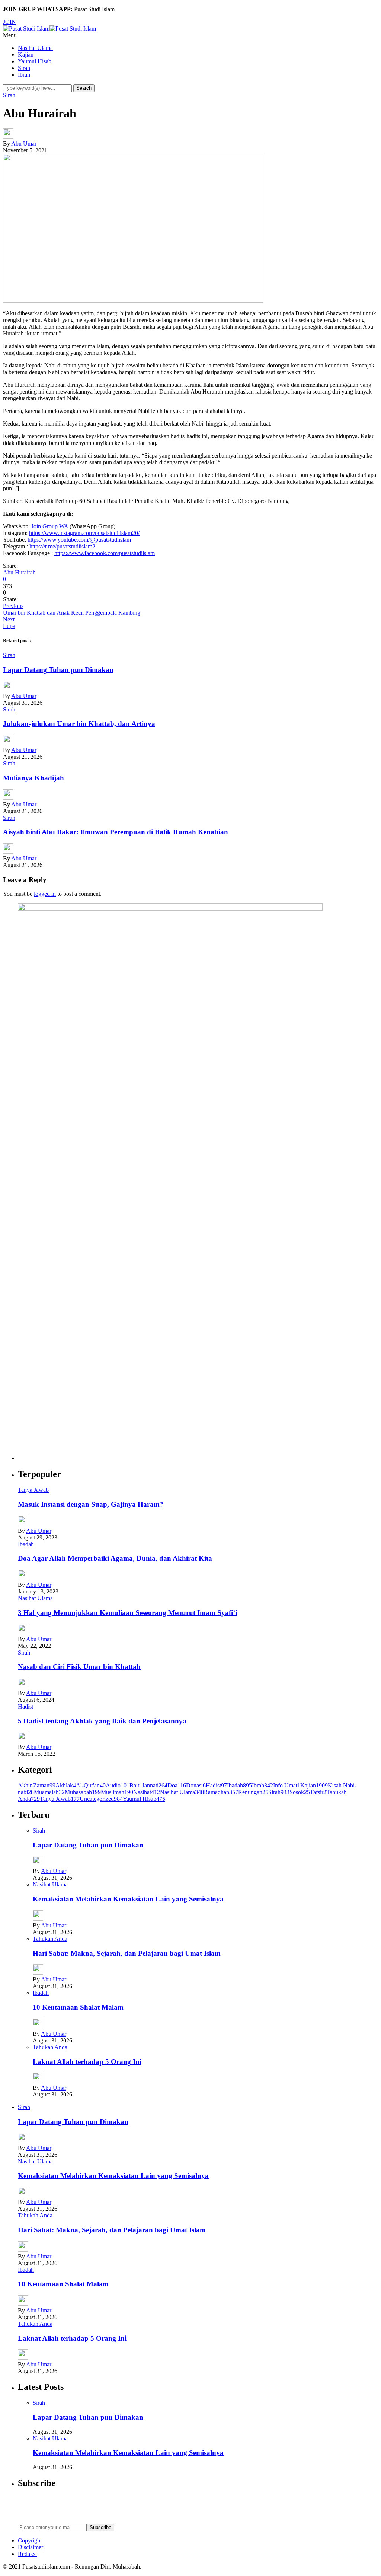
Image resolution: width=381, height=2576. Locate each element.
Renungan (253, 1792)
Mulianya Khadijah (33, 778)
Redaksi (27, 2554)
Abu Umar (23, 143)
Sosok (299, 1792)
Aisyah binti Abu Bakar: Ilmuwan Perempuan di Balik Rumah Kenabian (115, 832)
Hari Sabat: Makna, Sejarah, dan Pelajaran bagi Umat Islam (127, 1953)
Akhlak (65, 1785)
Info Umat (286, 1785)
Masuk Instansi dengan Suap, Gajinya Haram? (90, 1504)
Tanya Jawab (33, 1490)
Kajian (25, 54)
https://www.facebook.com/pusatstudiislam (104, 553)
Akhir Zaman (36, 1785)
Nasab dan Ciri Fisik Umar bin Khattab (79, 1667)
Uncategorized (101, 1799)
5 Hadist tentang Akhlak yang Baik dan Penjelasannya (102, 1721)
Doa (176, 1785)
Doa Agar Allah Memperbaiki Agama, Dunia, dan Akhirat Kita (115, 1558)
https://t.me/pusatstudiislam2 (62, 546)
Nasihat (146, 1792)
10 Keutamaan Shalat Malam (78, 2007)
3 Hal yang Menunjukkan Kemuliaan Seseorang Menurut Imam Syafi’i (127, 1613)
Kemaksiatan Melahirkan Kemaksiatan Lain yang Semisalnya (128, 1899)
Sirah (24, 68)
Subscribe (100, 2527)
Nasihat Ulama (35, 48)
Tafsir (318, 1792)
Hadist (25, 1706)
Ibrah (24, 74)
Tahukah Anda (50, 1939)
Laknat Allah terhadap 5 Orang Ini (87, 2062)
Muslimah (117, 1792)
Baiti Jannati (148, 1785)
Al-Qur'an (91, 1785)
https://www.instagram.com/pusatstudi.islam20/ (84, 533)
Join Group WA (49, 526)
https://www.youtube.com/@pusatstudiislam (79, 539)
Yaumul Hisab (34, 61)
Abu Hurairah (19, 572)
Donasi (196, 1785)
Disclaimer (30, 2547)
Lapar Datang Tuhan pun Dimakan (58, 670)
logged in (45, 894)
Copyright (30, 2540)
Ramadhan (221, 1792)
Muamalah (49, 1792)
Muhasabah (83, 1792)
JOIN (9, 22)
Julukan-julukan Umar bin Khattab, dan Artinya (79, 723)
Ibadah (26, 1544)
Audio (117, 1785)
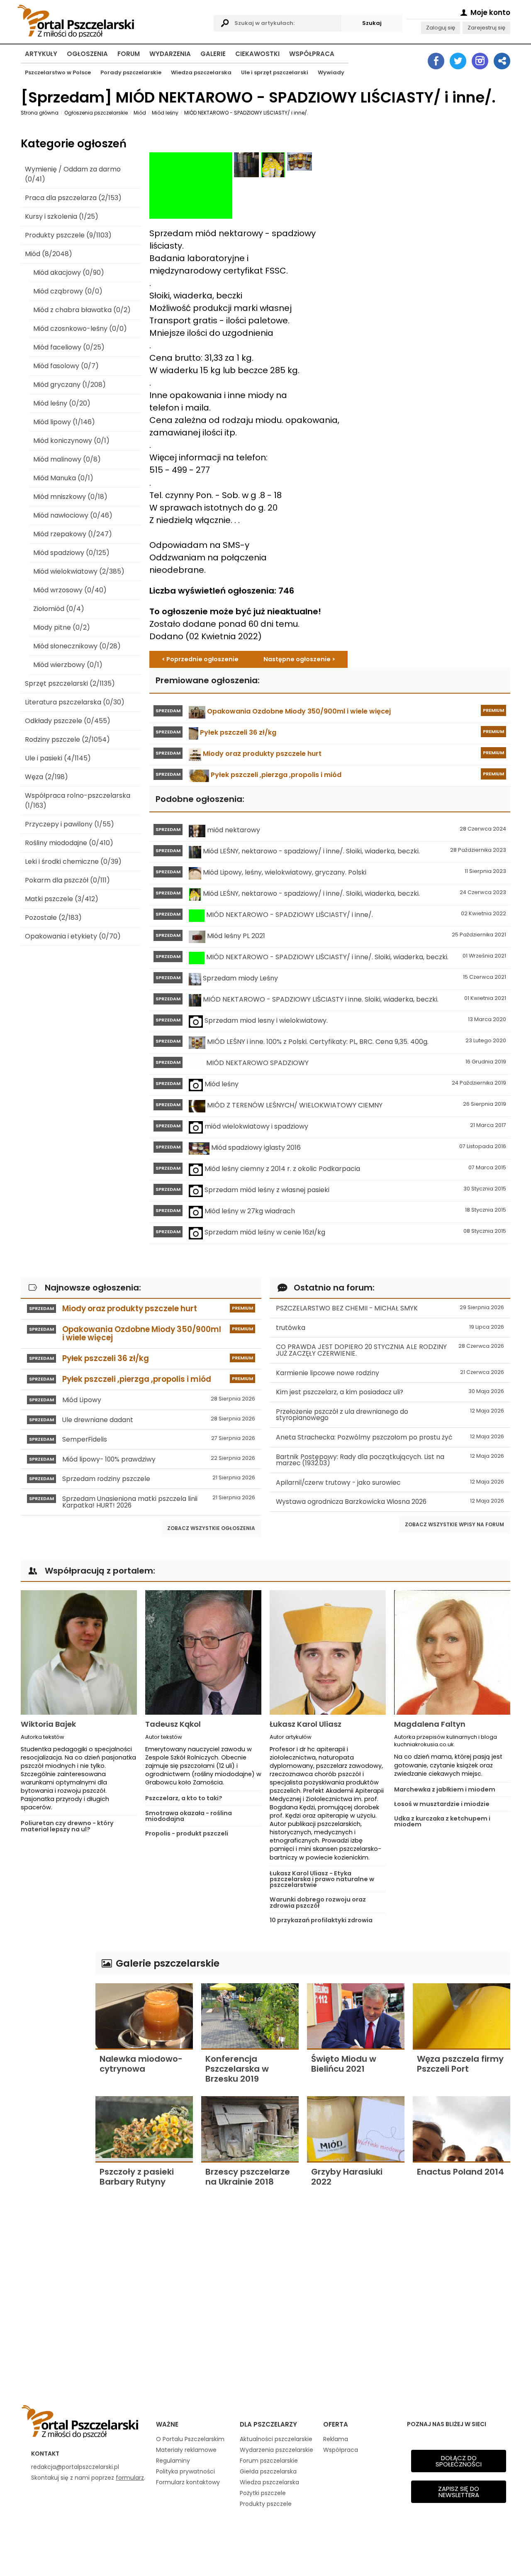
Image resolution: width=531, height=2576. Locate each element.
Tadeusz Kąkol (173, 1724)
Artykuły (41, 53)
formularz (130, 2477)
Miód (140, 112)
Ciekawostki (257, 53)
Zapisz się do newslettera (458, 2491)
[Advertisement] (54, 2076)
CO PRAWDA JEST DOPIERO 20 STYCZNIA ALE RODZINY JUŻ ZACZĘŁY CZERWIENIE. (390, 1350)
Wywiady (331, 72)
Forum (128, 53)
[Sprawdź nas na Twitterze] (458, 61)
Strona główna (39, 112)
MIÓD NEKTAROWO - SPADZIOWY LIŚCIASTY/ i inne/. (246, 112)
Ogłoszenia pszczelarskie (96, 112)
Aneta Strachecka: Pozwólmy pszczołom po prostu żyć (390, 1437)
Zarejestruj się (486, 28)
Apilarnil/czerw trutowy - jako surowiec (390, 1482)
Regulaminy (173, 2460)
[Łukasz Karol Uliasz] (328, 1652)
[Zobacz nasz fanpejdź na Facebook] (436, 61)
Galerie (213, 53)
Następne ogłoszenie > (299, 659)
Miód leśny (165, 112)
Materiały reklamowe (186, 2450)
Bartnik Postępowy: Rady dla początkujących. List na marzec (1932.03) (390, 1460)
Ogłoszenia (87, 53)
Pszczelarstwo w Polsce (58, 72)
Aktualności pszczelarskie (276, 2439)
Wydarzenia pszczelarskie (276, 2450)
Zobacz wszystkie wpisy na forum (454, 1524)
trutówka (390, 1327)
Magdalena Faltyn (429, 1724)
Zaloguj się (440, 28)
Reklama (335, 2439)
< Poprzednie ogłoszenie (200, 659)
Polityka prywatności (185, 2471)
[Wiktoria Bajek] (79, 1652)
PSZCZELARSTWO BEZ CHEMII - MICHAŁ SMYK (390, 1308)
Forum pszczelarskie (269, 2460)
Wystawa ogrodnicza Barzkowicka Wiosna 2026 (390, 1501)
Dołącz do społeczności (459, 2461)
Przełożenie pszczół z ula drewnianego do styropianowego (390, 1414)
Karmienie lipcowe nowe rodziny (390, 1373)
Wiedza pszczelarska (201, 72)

* * * * * * *

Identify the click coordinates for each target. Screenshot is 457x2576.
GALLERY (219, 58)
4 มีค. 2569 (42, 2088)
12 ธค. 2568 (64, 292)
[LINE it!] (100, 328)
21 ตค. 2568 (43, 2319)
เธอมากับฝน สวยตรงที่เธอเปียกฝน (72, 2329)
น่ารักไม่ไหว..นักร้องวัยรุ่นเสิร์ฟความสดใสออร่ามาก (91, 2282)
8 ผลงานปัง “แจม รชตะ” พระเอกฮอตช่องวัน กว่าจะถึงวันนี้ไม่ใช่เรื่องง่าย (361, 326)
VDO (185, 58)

* * * * * * *

Report only how many lines in the entries contain "Umat".

2